> [Records for the exercise]:
== Segment start ==

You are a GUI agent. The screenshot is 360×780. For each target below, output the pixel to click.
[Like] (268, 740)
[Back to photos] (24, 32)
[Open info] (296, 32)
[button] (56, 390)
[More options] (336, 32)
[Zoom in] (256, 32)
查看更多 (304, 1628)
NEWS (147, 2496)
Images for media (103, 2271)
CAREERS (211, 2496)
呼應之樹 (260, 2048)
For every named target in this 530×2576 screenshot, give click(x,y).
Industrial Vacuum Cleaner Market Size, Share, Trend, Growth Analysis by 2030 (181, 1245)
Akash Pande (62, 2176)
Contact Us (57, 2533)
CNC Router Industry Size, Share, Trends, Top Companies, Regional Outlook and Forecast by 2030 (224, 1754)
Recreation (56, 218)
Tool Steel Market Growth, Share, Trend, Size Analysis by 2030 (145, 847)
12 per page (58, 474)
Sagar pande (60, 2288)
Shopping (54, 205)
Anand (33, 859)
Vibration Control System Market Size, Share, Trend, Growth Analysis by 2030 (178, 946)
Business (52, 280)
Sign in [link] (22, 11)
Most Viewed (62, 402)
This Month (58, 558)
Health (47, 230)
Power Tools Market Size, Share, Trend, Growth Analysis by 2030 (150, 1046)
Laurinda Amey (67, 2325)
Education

== Segment end ==

> [Work to be completed]: After locating the line with "[Zoom in] (256, 32)" in the records above, please set down that line and all later ones exactly, and no other line.

> [Reply to the task]:
[Zoom in] (256, 32)
查看更多 (304, 1628)
NEWS (147, 2496)
Images for media (103, 2271)
CAREERS (211, 2496)
呼應之樹 (260, 2048)
For every named target in this 530×2576 screenshot, give click(x,y).
Industrial Vacuum Cleaner Market Size, Share, Trend, Growth Analysis by 2030 (181, 1245)
Akash Pande (62, 2176)
Contact Us (57, 2533)
CNC Router Industry Size, Share, Trends, Top Companies, Regional Outlook and Forecast by 2030 (224, 1754)
Recreation (56, 218)
Tool Steel Market Growth, Share, Trend, Size Analysis by 2030 (145, 847)
12 per page (58, 474)
Sagar pande (60, 2288)
Shopping (54, 205)
Anand (33, 859)
Vibration Control System Market Size, Share, Trend, Growth Analysis by 2030 (178, 946)
Business (52, 280)
Sign in [link] (22, 11)
Most Viewed (62, 402)
This Month (58, 558)
Health (47, 230)
Power Tools Market Size, Share, Trend, Growth Analysis by 2030 (150, 1046)
Laurinda Amey (67, 2325)
Education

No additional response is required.